If the intent was to get the CG forward, what would be the point in transferring fuel to anything other than the forward trim tank? In particular why to the engine feed tanks which are arranged to be CG neutral?

However, the BEA report says:
I can't make that compatible with tank 5 being continually topped up no matter how I try

Because the forward trim tanks were already full so not an option to put it there, unless there is a route from there to tank 5, in which case it might be being transferred to the trim tanks from tank 11, and on to tank 5? The only place to put fuel (if all tanks are brimmed) is into a tank(s) which are being emptied by feeding the engines. If there is no route from the forward trim tanks to tank 5, then perhaps in normal ops tank 5 would be topping up the feeder tanks as the engines drain them, but topping up the feeders from tank 11 meant tank 5 remained full?

The objective is to get it out of tank 11 ASAP to try to get the CG further forward.

Hutch says they should be 'off' for T/O roll, but on this occasion, to shift CG forward, they were 'on'.

@SSDriver

You are quite right; I should have checked that
A simple check of BEA's figures shows that they were assuming transfer into the feeder tanks.
Their sums say one needs to transfer about 700kg to make a CG shift from 54.2% to 54% (starting with a ZFCG of 52.4%).

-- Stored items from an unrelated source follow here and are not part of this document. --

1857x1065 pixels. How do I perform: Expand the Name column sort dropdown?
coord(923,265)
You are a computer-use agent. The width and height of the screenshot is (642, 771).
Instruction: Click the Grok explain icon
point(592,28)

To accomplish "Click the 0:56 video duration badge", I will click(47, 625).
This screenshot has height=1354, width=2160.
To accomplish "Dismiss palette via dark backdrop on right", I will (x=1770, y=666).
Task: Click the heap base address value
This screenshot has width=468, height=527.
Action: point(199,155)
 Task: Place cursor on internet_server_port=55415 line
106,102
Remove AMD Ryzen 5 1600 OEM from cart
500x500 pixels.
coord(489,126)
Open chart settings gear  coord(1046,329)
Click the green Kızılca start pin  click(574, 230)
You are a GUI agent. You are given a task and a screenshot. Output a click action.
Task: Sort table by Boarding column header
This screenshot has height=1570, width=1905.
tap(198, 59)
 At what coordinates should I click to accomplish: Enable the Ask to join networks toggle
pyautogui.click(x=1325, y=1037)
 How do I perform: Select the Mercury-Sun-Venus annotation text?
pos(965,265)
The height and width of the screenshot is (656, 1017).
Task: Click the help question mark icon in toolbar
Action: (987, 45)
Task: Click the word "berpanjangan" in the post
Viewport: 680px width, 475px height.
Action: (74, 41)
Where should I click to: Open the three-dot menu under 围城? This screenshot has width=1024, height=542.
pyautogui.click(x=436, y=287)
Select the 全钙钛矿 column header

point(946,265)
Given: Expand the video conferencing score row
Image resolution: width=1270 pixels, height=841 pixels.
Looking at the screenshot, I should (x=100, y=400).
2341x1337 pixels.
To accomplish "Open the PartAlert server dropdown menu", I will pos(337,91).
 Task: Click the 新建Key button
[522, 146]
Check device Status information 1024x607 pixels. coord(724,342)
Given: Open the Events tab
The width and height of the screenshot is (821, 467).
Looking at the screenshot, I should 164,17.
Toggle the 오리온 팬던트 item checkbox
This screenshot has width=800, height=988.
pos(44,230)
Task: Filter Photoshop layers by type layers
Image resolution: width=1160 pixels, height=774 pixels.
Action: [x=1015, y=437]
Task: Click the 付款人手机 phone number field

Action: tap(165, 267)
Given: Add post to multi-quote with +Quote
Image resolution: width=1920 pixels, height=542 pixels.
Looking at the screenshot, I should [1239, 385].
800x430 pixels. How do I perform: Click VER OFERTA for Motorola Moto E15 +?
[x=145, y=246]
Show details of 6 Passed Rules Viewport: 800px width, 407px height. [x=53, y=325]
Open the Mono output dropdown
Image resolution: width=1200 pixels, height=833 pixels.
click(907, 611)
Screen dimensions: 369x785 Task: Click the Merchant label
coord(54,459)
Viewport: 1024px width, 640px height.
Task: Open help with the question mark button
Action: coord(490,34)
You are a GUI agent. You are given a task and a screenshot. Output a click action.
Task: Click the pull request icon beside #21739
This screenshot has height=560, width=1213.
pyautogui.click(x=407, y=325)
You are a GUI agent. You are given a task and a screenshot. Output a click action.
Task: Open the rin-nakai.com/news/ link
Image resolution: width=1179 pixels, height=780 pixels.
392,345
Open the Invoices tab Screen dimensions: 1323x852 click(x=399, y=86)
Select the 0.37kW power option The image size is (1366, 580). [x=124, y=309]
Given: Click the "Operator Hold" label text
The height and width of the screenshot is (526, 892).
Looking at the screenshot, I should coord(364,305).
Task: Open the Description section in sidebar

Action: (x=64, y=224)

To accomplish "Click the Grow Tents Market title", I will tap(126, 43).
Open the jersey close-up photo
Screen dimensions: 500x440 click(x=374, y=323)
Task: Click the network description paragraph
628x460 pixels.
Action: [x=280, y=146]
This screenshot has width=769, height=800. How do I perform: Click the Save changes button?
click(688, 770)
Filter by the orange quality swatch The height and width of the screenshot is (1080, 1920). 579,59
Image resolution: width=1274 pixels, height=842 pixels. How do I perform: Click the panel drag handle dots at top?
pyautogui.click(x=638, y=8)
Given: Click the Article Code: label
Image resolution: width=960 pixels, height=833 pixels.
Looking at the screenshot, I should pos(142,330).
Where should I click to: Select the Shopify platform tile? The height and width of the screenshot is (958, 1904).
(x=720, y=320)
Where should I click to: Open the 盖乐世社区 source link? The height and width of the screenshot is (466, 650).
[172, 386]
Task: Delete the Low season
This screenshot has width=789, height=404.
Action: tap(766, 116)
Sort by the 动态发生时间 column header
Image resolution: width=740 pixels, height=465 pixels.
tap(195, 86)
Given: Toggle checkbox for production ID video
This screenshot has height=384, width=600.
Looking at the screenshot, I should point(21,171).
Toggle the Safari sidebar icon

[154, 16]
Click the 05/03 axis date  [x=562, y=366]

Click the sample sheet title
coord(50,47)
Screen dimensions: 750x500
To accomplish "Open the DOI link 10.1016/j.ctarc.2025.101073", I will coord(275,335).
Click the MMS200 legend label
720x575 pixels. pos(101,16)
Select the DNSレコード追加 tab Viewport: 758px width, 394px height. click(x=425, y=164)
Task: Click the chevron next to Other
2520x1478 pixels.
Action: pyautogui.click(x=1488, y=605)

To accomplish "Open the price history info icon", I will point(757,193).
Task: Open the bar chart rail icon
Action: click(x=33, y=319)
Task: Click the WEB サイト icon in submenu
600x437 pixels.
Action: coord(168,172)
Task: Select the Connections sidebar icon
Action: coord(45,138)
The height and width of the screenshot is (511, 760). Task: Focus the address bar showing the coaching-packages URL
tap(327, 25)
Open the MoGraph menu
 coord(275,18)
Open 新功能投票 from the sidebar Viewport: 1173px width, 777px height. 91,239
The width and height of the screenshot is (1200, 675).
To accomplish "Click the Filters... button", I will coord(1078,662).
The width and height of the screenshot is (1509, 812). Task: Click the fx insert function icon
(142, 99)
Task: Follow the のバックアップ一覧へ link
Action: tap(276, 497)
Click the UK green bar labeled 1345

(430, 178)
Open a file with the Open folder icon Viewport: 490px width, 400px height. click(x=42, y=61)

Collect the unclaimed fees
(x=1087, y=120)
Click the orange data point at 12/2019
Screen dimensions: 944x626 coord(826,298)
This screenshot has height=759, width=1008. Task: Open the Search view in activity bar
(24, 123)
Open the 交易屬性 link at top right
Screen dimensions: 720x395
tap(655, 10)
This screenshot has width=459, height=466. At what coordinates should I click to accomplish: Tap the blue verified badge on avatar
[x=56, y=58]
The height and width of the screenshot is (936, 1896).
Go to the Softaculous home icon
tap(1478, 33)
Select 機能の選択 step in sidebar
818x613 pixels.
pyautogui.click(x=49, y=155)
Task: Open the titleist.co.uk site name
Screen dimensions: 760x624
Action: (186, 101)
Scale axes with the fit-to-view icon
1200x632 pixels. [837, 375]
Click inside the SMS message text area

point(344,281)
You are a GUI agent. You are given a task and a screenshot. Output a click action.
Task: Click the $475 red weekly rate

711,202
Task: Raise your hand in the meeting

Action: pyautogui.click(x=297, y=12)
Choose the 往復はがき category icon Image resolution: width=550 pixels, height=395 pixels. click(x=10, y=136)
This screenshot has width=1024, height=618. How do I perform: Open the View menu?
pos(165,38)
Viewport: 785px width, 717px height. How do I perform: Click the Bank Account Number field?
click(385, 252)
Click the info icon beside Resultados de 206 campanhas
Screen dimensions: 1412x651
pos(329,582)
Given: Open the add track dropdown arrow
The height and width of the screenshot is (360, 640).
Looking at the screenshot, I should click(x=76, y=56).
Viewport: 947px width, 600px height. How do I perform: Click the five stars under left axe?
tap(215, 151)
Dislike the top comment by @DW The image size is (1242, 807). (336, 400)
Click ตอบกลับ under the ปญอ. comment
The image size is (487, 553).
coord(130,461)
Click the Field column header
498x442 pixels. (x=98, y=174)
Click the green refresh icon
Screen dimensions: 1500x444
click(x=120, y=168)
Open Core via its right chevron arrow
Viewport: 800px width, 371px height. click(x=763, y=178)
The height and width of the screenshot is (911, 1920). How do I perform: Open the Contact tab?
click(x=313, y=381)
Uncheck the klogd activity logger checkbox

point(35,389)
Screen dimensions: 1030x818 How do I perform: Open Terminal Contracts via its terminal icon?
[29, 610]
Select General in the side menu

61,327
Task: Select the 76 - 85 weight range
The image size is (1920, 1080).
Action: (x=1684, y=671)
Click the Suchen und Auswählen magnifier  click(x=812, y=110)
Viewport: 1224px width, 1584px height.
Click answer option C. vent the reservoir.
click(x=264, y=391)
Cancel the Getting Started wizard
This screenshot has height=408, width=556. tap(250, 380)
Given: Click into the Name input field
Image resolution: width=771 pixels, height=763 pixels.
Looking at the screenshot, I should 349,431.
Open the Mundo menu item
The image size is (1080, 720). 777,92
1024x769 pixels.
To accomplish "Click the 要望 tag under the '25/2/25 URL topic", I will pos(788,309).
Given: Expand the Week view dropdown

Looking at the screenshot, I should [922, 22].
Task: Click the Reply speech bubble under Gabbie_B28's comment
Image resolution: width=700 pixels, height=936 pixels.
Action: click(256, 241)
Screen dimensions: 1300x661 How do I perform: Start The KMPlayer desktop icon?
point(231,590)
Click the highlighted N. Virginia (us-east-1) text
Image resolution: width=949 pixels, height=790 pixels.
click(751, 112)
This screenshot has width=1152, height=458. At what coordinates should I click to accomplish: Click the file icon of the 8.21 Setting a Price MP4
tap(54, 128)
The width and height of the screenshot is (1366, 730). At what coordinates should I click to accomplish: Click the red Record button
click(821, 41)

However, the engineer's panel after the crash showed that he had dialled in the loadsheet ZFCG at 52.3% so the fuel system would have transferred only 350 kg.
I can't see anything to suggest otherwise than that fuel transfer was stopped when TO began and that tank 5 remained at 94% total capacity throughout

We crossed in post, but where did you get the information that transfer was continued through take off? I didn't find anything in the official report

@SSDriver

Yes, I had seen the video, but although he states things with apparent confidence his view is not supported by the formal report.
Consider the final report wording quoted in my post 2025:
The French (definitive) version uses "a effectu\xe9" rather than "carried out" which suggests they completed that task. If so, why abandon the standard Concorde procedure?

The BEA went to some trouble to establish the amount of fuel in tank 5 at the time of rupture. The process they describe makes no mention of any transfer from tank 11 into tank 5, or indeed any transfer of fuel into that tank during the take off run. In fact they concluded that there was a reduction of 21 kg as a result of normal transfer from tank 5 to tank 1 when that tank became depleted.

OAC was the first off the Filton line, and therefore the heaviest (they learned to add lightness as production progressed!). That would have had an effect on range and possibly CG for that aeroplane. It also had a wing repair (following an engine fire I believe) which added even more weight.

It's the only way they would have available to control the effects of the movement of the wings lift centre of pressure rearwards when supersonic.